有識者検討会での取りまとめを受け、今月10日に「創薬力の強化・安定供給の確保等のための薬事規制のあり方に関する検討会」(薬事検討会)が立ち上がった。城氏は、革新的医薬品の早期上市と医薬品の安定供給実現に向け、医薬局が担うべき重要な業務について、「ドラッグラグ・ロス対策としての薬事的な対応」と「薬事監視」の2点を挙げた。
特にドラッグラグ対策としての薬事的対応に向けては、「日本にとって供給してほしい医薬品をきちんと供給してもらうために、薬事に対応すべきところがあれば対応していく」と表明した。
薬事検討会では、「小児用医薬品開発や日本で開発してほしい医薬品、ベンチャー由来の医薬品開発をきちんと促進していく際に、日本人データの必要な範囲などの結論を得ていくことが一つの課題」とし、今後の進め方については「全部まとまるまで待つ必要はないので、できるものからやっていくということになる」と明言した。

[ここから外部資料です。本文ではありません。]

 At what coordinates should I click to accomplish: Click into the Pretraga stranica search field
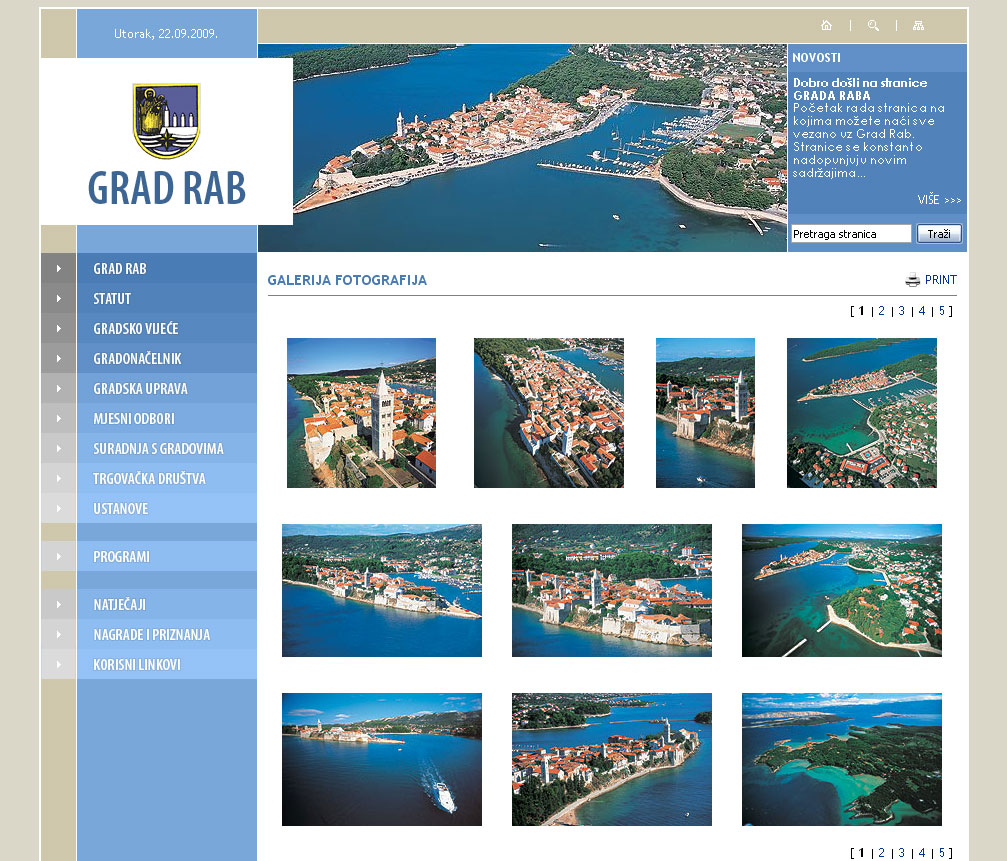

希少疾患や難病などアンメットメディカルニーズが高い領域における医薬品開発を促進していくためには、「薬事的にサイエンスを見直し、データの数や必要性を検討した上で、別のルールでも良いということが分かれば、特別なルールを作ることも検討したい」とも語った。
一方、医薬品の販売制度に関する検討会での議論については、「ルール上の見直しなど販売制度のあり方を検討することになっている。デジタルによる販売方法がいいのか、ユーザー側の意見も含め関係者の意見を聞かなくてはいけない」と述べるにとどめた。